Data for this task -
[BEGIN]
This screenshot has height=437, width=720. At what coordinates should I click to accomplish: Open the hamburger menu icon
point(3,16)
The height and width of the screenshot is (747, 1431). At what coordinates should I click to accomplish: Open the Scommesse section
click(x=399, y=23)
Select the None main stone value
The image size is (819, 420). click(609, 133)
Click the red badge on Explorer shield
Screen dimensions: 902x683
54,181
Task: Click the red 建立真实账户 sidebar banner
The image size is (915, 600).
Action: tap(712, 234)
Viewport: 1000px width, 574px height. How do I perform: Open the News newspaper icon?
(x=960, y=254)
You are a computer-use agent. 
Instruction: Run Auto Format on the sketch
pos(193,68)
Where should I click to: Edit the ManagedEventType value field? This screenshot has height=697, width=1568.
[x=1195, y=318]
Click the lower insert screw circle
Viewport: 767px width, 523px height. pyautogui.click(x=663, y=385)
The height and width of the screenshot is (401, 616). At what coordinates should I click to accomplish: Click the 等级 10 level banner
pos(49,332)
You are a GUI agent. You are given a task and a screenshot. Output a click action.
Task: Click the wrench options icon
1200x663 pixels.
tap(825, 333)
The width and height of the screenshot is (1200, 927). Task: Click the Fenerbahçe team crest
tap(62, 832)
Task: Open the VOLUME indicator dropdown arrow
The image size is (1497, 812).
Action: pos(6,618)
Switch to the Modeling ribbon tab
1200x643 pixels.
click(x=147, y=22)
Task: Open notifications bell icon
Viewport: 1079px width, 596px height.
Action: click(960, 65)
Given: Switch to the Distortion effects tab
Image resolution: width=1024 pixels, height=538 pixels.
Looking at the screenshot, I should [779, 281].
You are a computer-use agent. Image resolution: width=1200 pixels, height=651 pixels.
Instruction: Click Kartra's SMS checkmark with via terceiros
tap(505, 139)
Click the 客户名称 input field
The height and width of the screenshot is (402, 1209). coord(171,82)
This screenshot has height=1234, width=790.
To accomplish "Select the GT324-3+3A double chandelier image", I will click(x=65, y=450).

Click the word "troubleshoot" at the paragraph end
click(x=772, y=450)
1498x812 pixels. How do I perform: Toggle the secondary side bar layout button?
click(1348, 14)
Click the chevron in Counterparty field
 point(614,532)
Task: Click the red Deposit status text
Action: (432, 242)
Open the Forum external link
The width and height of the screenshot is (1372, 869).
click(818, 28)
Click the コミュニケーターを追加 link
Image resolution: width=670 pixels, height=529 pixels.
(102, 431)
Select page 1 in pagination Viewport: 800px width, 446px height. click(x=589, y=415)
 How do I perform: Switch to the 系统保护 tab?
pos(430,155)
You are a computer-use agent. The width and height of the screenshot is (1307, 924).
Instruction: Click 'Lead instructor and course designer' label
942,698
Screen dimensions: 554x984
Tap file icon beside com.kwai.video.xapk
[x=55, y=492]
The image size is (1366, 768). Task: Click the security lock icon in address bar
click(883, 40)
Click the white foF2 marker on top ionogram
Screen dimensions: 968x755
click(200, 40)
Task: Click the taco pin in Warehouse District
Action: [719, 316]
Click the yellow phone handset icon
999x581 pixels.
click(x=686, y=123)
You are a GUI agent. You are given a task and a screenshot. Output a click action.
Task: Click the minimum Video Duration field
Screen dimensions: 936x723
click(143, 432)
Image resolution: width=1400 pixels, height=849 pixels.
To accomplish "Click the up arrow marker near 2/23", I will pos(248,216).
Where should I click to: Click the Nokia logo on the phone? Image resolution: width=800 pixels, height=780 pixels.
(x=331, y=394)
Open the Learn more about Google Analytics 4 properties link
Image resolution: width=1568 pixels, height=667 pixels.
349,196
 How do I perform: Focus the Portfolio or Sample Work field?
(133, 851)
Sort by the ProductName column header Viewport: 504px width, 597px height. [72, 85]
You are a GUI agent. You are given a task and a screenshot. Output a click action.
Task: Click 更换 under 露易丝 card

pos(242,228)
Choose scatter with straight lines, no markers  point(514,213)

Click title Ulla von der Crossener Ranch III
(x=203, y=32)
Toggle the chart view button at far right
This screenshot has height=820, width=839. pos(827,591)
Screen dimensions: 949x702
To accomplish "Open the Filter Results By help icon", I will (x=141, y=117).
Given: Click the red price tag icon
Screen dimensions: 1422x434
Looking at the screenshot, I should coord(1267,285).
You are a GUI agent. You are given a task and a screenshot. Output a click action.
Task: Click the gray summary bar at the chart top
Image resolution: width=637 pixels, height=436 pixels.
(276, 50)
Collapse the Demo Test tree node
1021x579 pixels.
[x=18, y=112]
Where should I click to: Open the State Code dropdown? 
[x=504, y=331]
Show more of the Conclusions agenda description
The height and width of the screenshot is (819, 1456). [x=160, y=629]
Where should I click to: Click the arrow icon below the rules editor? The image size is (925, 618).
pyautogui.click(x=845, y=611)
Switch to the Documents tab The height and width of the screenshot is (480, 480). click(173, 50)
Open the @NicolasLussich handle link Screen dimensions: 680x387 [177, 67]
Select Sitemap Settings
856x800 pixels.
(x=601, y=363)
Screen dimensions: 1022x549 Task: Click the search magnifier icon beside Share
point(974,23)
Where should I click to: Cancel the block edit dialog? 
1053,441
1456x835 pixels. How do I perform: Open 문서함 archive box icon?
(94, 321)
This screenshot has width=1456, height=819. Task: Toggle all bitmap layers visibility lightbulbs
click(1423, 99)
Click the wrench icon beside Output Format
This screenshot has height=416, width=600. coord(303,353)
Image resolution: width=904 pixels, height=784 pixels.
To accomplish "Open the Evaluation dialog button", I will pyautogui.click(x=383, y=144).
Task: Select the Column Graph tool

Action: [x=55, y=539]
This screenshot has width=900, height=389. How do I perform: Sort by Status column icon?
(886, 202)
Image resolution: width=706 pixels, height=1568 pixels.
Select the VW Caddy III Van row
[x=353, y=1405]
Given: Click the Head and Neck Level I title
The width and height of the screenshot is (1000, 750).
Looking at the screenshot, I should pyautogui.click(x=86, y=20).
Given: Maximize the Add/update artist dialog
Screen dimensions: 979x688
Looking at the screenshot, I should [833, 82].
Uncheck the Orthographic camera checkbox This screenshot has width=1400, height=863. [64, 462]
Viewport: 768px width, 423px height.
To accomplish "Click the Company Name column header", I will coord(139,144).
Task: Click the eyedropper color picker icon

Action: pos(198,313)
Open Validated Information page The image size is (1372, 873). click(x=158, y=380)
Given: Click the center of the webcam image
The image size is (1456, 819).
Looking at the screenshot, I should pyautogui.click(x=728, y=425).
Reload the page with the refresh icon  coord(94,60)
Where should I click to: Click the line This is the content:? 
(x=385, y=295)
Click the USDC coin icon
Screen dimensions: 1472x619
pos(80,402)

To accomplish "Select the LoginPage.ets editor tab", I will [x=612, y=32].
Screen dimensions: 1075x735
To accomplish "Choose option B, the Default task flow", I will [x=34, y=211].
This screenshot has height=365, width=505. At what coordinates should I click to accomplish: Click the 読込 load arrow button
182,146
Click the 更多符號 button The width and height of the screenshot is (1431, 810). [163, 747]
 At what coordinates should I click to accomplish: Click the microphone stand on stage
[END]
Instructions to follow -
Please set down the entries word for word, from the very start through the line that holds "pos(193,68)", with both ends included.

Output of the exercise -
This screenshot has height=437, width=720. At what coordinates should I click to accomplish: Open the hamburger menu icon
point(3,16)
The height and width of the screenshot is (747, 1431). At what coordinates should I click to accomplish: Open the Scommesse section
click(x=399, y=23)
Select the None main stone value
The image size is (819, 420). click(609, 133)
Click the red badge on Explorer shield
Screen dimensions: 902x683
54,181
Task: Click the red 建立真实账户 sidebar banner
The image size is (915, 600).
Action: tap(712, 234)
Viewport: 1000px width, 574px height. How do I perform: Open the News newspaper icon?
(x=960, y=254)
You are a computer-use agent. 
Instruction: Run Auto Format on the sketch
pos(193,68)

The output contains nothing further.